Finalmente, aunque la película se presenta como un llamado a la unidad espiritual y a la sanación nacional, usted sostiene que también refleja el nacionalismo cristiano y la fuerte polarización de la sociedad estadounidense. En ese contexto de excepcionalismo religioso, ¿por qué este tipo de cine resulta difícil de exportar y en qué medida esa brecha cultural limita su eficacia como instrumento de proyección internacional o de soft power?
Aunque han logrado éxito en el «cinturón bíblico» y en algunos estados conservadores del Medio Oeste, las películas de Godlywood nunca han alcanzado la magnitud de sus equivalentes hollywoodenses. Su fuerza reside, ante todo, en un circuito propio: el de las megaiglesias, cuyos sistemas de proyección y difusión están sobradamente preparados para exhibirlas y convertir cada estreno en un acontecimiento comunitario. Pero más allá de ese espacio protegido, la circulación se vuelve más incierta. En las salas comerciales, el recibimiento suele ser más problemático, y todavía más en el extranjero, donde no pocos espectadores perciben estas producciones como una forma de propaganda estadounidense.

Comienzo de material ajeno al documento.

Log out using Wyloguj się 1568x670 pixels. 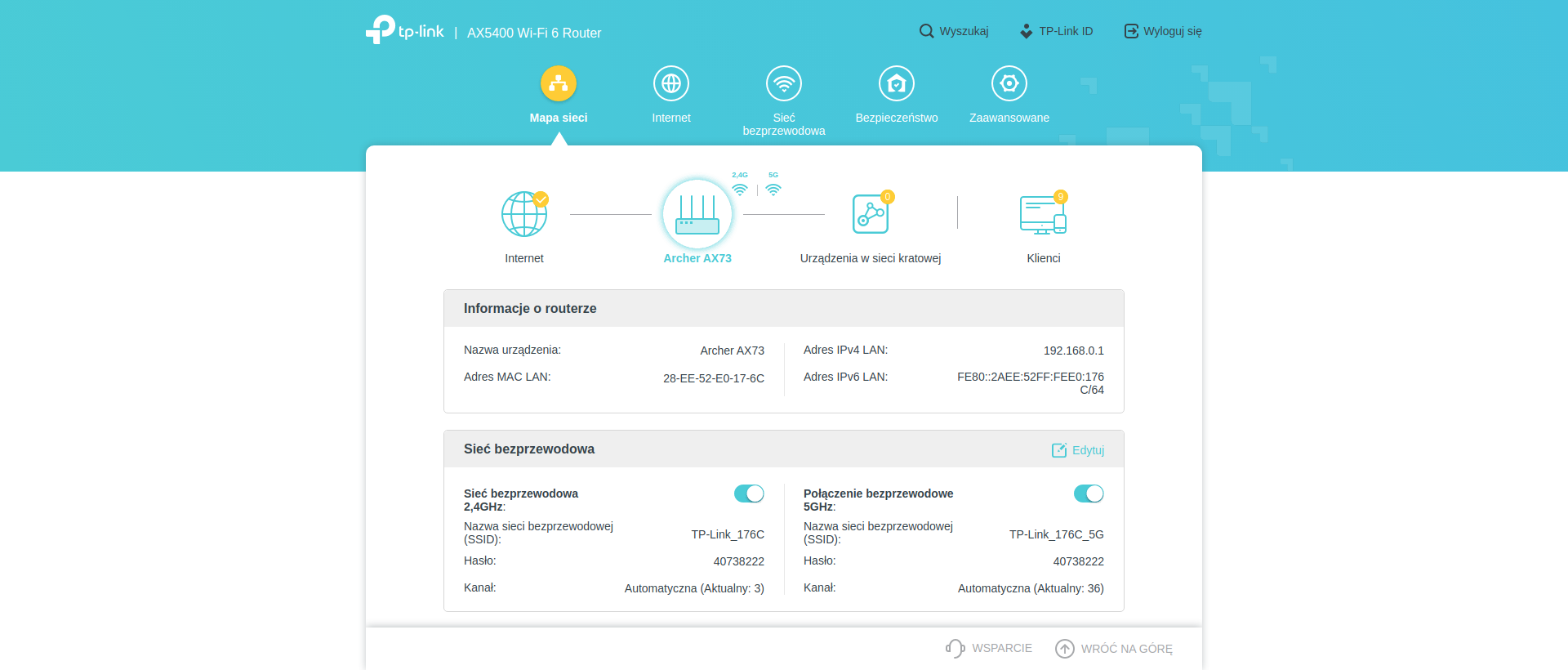pyautogui.click(x=1163, y=31)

Cuando, además, las escenas de oración se entrelazan con deportes como el béisbol o el fútbol americano –cuyas reglas son en gran medida desconocidas fuera de Estados Unidos–, el efecto puede ser el contrario al buscado: lo que pretende conmover o unir termina generando distancia, incluso rechazo, entre audiencias internacionales. A ello se suma la dependencia de redes de distribución mainstream para su exhibición fuera del país, redes que no siempre saben cómo posicionar ni comercializar este tipo de contenidos.
Frente a esas limitaciones, el crecimiento de las plataformas de streaming por suscripción abre una vía alternativa. Estas permiten a las producciones de Godlywood llegar directamente a públicos cristianos, tanto en Estados Unidos como en el extranjero, sin pasar necesariamente por el filtro de las salas comerciales. Great American Pureflix, por ejemplo, se presenta ante los evangélicos estadounidenses como una plataforma que ofrece «películas y programas de calidad que celebran la fe, la familia y la patria», e incluso permite a los suscriptores «filtrar palabras como hell (infierno) y damn (maldito/condenado)». Al mismo tiempo, el servicio de streaming New Faith Network ha comenzado a ofrecer en Europa contenidos de características similares.
Las plataformas de streaming aparecen así como una solución para que las producciones de Godlywood eludan a los grandes distribuidores del entretenimiento, dentro y fuera de Estados Unidos. Sin embargo, su eficacia todavía está por comprobarse y difícilmente llegue a igualar la capacidad de las producciones de Hollywood para funcionar como instrumento de soft power global.